TASK ITEM:
Could you reproduce, word for word, everything below from the line containing "The height and width of the screenshot is (281, 564)." down to the line containing "Viewport: 877px width, 646px height.", with both of those lines included and no others?

DATASET CONTENT:
● ● ●
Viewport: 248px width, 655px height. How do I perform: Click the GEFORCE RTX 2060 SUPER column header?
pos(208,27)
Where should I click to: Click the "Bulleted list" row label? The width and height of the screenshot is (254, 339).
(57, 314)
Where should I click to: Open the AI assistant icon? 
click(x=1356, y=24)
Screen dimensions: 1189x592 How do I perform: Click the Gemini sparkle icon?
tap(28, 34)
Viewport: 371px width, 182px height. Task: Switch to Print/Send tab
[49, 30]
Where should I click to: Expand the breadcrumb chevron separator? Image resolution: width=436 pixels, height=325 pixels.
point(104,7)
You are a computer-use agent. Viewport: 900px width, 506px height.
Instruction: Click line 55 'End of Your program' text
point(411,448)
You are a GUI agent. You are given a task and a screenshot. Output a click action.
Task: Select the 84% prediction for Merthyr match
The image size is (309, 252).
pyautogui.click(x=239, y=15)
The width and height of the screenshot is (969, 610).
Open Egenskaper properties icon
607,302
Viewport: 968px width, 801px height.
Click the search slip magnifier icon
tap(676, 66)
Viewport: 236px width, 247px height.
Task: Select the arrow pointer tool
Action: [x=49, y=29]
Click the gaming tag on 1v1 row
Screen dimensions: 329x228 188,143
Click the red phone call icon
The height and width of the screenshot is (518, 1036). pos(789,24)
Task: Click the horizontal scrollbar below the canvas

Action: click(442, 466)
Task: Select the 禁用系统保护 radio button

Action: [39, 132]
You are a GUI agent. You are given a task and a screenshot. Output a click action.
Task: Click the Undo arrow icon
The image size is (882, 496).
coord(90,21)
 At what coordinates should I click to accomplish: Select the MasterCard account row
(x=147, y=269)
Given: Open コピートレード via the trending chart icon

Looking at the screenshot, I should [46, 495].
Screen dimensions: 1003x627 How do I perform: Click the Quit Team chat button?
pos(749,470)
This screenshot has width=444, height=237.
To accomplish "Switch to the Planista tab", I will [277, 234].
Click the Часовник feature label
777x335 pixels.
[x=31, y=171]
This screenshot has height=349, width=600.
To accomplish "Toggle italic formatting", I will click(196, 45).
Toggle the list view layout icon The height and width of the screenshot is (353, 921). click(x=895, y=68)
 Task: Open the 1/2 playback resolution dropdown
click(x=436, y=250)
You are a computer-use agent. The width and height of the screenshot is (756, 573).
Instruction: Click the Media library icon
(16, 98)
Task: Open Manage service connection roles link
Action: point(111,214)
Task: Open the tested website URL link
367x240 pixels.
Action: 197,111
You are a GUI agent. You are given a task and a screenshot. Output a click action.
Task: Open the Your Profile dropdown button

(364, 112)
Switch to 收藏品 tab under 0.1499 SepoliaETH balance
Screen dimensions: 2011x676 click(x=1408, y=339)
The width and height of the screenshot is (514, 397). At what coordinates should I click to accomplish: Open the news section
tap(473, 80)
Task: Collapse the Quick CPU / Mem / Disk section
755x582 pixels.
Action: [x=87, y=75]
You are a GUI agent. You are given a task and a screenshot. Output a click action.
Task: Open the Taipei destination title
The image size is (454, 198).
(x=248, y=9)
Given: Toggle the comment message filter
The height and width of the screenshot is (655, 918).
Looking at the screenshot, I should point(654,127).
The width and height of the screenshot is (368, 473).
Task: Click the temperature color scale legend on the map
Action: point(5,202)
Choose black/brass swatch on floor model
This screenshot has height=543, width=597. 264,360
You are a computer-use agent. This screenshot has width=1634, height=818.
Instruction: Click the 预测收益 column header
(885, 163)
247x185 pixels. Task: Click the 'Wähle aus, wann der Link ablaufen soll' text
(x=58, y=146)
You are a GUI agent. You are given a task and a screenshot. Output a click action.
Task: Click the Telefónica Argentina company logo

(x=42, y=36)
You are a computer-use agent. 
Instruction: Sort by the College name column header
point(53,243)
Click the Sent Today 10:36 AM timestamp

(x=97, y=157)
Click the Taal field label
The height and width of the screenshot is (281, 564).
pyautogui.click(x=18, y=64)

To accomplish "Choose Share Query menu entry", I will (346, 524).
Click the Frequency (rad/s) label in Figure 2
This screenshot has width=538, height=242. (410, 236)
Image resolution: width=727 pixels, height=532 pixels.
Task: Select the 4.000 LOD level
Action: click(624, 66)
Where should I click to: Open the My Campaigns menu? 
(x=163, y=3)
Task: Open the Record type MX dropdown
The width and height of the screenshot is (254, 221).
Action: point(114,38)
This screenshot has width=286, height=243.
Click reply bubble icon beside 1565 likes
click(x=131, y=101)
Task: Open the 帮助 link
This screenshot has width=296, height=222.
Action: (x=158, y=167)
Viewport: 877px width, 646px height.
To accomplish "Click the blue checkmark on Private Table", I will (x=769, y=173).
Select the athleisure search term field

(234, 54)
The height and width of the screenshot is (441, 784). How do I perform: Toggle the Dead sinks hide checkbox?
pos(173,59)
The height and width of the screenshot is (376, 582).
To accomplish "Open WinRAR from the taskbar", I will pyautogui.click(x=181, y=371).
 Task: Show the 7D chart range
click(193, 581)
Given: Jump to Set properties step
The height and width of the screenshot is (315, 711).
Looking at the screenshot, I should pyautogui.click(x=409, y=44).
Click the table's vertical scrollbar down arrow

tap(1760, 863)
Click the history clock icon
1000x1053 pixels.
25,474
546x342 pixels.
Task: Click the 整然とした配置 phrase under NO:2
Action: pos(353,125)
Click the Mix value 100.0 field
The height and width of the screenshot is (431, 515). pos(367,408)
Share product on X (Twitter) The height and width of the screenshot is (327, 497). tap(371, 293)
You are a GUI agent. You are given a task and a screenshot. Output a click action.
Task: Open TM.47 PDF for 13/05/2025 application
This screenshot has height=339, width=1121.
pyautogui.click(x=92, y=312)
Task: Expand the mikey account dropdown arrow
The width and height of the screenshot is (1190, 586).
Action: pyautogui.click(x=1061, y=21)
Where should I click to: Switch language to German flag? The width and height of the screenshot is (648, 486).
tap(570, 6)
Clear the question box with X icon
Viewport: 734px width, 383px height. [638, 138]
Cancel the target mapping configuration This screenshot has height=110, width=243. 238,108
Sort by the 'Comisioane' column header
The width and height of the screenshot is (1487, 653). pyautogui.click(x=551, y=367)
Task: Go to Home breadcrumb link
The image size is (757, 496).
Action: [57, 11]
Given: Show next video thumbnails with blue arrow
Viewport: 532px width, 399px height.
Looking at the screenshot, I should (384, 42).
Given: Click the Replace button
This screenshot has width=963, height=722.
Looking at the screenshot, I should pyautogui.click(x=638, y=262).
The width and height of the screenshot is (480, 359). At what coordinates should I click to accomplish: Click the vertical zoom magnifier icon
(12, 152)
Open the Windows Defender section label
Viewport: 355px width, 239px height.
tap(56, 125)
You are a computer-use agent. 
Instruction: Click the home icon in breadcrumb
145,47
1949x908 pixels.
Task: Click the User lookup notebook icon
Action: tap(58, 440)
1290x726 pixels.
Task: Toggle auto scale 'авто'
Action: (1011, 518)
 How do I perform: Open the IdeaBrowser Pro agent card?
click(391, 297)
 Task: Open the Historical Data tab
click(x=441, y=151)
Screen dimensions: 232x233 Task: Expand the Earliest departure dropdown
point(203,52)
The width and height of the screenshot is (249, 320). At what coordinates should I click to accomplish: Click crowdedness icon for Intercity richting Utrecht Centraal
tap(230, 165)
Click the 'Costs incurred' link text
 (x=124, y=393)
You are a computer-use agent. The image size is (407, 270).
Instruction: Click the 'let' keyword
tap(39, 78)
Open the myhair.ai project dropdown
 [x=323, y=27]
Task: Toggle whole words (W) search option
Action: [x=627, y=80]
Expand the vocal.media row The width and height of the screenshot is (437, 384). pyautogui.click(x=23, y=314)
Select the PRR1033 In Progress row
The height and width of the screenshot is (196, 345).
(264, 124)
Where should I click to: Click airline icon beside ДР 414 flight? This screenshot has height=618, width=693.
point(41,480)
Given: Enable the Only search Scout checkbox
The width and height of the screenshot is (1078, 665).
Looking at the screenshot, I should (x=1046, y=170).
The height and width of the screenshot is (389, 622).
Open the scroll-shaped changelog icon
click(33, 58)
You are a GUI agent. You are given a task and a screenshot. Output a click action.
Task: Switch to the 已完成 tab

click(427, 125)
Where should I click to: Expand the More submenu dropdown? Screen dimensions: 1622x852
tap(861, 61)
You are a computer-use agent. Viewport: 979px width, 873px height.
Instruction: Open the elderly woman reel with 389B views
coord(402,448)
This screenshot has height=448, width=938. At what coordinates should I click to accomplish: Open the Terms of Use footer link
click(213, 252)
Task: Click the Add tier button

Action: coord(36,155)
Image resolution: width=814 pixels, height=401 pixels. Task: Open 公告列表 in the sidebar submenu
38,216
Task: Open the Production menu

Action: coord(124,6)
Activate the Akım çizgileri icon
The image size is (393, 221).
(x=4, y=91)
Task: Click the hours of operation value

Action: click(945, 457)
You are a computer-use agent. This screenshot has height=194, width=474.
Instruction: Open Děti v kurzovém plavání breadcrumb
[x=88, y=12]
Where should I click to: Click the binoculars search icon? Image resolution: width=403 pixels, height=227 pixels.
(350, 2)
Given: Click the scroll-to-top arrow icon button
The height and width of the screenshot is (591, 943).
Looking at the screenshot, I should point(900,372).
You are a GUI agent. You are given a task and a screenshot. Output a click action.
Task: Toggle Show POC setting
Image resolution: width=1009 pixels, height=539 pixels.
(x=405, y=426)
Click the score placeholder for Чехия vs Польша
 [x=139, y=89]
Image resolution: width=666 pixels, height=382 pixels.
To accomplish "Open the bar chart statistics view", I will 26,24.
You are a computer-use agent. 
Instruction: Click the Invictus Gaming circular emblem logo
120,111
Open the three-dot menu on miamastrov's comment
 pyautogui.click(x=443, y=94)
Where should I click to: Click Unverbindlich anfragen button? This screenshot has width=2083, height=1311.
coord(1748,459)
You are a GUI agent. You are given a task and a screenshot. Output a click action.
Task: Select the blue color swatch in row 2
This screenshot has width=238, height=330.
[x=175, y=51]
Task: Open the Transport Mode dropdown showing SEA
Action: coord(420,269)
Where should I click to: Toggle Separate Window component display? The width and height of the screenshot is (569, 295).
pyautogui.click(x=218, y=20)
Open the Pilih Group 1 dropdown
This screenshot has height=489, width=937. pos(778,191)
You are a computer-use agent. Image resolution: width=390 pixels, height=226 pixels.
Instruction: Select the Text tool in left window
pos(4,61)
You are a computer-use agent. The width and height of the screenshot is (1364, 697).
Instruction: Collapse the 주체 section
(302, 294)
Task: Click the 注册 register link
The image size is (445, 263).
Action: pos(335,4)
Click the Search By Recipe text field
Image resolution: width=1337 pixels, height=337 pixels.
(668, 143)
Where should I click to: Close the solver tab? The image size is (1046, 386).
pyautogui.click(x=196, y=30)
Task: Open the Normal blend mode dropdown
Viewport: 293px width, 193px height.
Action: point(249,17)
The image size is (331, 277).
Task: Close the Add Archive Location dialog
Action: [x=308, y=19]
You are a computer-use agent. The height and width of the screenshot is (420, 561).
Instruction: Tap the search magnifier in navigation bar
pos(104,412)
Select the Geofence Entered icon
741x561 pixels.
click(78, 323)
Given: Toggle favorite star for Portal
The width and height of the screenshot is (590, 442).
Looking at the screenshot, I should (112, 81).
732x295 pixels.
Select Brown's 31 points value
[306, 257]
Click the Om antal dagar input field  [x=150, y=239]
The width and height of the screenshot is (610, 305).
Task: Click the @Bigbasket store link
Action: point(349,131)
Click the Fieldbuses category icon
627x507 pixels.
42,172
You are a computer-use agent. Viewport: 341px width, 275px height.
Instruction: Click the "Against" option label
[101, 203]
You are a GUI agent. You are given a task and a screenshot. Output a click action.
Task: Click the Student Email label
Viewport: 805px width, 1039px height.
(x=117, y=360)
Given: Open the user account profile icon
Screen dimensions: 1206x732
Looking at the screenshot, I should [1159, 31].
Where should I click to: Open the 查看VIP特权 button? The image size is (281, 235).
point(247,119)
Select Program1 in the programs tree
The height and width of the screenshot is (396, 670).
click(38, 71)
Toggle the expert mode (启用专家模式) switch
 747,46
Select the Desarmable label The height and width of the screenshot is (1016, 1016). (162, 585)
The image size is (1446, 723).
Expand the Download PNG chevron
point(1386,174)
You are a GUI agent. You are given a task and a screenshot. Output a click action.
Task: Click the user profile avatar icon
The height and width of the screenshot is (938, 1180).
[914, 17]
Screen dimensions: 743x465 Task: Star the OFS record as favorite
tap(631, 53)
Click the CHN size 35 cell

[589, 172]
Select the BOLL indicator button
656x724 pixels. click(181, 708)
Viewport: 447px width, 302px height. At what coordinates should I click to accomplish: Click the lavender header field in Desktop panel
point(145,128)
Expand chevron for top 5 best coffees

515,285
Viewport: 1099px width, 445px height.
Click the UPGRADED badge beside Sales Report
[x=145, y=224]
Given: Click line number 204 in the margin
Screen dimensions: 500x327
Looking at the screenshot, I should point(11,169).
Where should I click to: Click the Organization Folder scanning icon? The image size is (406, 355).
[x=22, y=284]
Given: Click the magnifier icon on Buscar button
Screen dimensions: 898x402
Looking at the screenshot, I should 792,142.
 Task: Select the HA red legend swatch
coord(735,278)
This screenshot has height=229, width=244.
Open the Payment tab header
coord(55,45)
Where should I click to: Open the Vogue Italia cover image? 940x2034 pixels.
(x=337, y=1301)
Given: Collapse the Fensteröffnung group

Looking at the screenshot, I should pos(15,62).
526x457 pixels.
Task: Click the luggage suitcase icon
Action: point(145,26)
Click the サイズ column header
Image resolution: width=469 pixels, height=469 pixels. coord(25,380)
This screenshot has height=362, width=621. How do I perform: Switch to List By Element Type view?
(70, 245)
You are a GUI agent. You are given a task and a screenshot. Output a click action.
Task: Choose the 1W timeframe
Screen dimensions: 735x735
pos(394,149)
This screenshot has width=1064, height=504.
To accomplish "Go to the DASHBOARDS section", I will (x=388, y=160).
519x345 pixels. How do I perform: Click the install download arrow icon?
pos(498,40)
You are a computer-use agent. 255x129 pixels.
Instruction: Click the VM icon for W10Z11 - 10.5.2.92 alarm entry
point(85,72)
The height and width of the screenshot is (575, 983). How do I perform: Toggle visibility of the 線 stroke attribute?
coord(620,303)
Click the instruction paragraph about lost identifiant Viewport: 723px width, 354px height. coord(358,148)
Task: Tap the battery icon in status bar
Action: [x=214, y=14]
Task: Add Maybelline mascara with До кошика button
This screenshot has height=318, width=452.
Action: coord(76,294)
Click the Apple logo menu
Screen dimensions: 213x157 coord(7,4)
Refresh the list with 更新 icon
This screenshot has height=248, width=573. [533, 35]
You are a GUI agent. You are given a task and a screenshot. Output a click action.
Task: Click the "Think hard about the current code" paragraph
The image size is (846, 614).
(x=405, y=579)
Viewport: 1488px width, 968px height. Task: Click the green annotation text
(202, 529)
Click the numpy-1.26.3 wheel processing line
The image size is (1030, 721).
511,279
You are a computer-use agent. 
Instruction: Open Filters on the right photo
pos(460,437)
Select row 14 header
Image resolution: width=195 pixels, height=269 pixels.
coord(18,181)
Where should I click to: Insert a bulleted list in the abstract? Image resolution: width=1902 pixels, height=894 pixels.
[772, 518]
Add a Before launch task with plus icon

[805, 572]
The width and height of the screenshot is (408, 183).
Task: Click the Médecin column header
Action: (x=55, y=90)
● ● ●
ANSWER FOR THE TASK:
The height and width of the screenshot is (281, 564).
pyautogui.click(x=18, y=64)

To accomplish "Choose Share Query menu entry", I will (346, 524).
Click the Frequency (rad/s) label in Figure 2
This screenshot has width=538, height=242. (410, 236)
Image resolution: width=727 pixels, height=532 pixels.
Task: Select the 4.000 LOD level
Action: click(624, 66)
Where should I click to: Open the My Campaigns menu? 
(x=163, y=3)
Task: Open the Record type MX dropdown
The width and height of the screenshot is (254, 221).
Action: point(114,38)
This screenshot has width=286, height=243.
Click reply bubble icon beside 1565 likes
click(x=131, y=101)
Task: Open the 帮助 link
This screenshot has width=296, height=222.
Action: (x=158, y=167)
Viewport: 877px width, 646px height.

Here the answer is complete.